One further feature of the novel deserves mention, and that is the author’s Gunter Grass-like virtuosity for digression. Intruding upon the narrative are a history of the aerogramme, a dissertation on the importance of the human leg in human history, an assessment of jetlag, and other equally random passages. As well as being a source of humor and grotesquerie, they serve to further deflect attention from the human to the material, reinforcing the sense of information saturation that is so much a part of travel experience.

The artistry of Homesickness is unfaltering. The manners of Australian travellers are minutely observed, the succession of events is planned with wit and ingenuity. The moral underpinning of each character’s responses is invariably comprehended. The picture of human corruption and desolation that results is utterly credible, and if the reader wants solace, it must be largely found outside the confines of this fine and moving novel.
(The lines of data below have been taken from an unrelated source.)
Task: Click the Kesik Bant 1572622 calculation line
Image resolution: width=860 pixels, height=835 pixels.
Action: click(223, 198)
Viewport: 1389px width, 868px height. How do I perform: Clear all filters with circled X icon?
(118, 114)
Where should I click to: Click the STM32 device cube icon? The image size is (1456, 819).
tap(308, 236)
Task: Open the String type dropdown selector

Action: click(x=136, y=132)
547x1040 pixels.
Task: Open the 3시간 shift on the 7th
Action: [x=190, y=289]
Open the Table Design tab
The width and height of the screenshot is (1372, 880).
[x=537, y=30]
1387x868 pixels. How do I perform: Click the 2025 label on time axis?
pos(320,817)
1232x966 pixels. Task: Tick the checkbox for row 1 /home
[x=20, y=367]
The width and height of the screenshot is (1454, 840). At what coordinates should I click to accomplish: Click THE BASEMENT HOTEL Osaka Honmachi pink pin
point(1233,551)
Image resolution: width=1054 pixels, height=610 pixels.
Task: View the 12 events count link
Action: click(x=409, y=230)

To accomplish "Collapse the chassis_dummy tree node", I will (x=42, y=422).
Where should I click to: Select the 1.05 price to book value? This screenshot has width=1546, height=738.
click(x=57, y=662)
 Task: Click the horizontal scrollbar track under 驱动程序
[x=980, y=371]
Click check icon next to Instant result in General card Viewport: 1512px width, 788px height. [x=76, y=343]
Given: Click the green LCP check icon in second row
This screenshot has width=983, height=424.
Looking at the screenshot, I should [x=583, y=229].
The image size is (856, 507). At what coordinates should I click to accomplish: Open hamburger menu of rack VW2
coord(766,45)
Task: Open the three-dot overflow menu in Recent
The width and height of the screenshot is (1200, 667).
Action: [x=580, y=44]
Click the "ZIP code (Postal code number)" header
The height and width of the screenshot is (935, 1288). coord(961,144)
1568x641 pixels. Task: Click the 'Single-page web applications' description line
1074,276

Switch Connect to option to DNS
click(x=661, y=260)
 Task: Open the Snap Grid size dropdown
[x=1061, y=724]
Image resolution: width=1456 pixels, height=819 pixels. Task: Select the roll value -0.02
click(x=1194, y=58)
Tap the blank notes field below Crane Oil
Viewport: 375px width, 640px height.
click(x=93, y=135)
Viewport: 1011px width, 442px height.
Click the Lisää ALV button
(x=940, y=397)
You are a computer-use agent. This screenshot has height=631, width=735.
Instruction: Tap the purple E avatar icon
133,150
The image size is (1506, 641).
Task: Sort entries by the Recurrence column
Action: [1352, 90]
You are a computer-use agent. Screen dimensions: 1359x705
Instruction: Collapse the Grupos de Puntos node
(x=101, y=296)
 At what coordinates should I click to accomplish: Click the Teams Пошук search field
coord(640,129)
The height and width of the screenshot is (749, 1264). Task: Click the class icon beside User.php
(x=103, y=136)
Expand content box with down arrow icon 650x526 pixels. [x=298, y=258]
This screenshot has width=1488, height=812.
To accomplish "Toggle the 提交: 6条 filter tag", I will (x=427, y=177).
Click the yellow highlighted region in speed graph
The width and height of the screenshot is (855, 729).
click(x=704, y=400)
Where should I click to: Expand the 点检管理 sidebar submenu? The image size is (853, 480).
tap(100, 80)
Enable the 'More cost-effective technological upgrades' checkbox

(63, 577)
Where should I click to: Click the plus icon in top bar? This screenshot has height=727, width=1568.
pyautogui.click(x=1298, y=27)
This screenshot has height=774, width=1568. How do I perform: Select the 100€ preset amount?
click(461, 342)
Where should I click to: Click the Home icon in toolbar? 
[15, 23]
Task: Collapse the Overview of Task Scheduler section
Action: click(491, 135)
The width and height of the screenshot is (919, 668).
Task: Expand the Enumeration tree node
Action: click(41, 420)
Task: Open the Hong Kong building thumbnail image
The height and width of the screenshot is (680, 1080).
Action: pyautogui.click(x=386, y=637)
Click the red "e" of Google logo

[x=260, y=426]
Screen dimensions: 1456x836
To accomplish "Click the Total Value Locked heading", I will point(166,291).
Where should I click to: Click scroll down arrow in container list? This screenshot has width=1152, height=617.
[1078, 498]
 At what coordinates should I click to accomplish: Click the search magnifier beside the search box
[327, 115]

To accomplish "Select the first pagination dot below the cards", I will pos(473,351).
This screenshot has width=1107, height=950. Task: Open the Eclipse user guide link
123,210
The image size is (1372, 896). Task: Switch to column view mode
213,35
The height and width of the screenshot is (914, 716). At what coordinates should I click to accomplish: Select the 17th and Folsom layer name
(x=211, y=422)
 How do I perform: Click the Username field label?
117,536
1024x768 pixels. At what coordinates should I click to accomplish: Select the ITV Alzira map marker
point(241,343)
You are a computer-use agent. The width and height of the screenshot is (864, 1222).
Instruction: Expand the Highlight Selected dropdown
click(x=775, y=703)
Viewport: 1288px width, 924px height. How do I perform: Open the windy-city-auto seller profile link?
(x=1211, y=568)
It is quite fortuitous that I am reviewing Monkeys in the Dark by Blanche D’Alpuget at the same time as Homesickness, for there is no resemblance between the two books.

The novel is set in Djarkarta shortly after the coup of 1965 has been crushed, and concerns the relationships that a young Australian journalist has with an Indonesian poet and with her secret agent cousin. Her milieu is the circle of diplomats and wealthy Indonesians. There are scenes of violence, danger, sexual perversion, personal betrayal, conspiracy and heartbreak. The steamy corruption of Djarkarta and the moral depravity of Embassy life are created colorfully, indeed overdone in passages. As light entertainment the book, if not compulsive reading, is not unsuccessful.

My criticism of the book is this, that the author, in common with other journalist/novelists I’ve reviewed on these pages, manages to be observant without being perceptive. This is the vice of seizing details, say of personality of local color, without carefully unearthing the roots that will allow it to live in the world of a novel alongside other details. For instance, it is quite believable that an Australian diplomat can be an unhappily married pederastras Blanche D’Alpuget’s Thornton Ashby is, but how is Thornton Ashby explainable, how are his perversions and unhappiness complete, rather than merely attributes assigned to him like luggage labels?

Thus, although the story is credible enough, although a more or less authentic atmosphere is re-created, the novel does not present that utterly enclosed and self­explanatory world that Homesickness, for instance, does present, and which is surely vital if a novel is going to enchant its reader.